To do:
Nothing but the line containing "เหล็กโดเวล (446, 774)" and the lines that follow it to the end of the material below should appear in the answer, each copied exactly.

Supplied material:
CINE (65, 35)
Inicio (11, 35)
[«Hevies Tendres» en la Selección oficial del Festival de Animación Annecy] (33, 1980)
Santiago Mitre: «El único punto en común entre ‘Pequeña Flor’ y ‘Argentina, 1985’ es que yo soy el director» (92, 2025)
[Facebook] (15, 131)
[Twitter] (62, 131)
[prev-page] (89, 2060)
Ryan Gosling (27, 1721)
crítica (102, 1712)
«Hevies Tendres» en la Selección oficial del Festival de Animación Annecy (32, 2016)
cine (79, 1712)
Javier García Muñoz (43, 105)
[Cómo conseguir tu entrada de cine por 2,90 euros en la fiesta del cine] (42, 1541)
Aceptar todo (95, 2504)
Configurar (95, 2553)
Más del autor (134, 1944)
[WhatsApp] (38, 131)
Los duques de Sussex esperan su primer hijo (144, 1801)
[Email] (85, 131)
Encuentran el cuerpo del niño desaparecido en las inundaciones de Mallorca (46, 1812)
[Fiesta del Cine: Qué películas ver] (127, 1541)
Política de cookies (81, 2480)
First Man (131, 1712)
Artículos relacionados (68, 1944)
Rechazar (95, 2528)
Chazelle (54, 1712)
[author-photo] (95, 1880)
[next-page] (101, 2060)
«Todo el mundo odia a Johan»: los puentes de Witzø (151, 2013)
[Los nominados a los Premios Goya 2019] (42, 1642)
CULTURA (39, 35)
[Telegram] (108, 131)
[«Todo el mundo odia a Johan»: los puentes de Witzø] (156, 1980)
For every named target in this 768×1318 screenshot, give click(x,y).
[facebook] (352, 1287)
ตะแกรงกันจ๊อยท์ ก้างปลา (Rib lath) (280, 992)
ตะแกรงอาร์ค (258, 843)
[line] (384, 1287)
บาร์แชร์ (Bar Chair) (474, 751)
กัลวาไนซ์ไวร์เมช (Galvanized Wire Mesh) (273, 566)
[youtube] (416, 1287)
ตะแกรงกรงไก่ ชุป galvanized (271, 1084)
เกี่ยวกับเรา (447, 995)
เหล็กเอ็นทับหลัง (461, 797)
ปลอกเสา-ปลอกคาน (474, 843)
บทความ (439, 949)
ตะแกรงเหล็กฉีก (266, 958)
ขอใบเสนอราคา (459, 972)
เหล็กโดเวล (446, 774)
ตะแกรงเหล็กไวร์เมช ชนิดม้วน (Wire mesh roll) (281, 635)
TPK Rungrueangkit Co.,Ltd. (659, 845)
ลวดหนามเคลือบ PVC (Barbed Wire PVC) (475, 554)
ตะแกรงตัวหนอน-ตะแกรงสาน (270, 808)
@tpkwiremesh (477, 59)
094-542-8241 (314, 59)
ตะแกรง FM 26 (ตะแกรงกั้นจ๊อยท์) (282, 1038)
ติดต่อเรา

Written solution:
เหล็กโดเวล (446, 774)
ตะแกรงเหล็กไวร์เมช ชนิดม้วน (Wire mesh roll) (281, 635)
TPK Rungrueangkit Co.,Ltd. (659, 845)
ลวดหนามเคลือบ PVC (Barbed Wire PVC) (475, 554)
ตะแกรงตัวหนอน-ตะแกรงสาน (270, 808)
@tpkwiremesh (477, 59)
094-542-8241 (314, 59)
ตะแกรง FM 26 (ตะแกรงกั้นจ๊อยท์) (282, 1038)
ติดต่อเรา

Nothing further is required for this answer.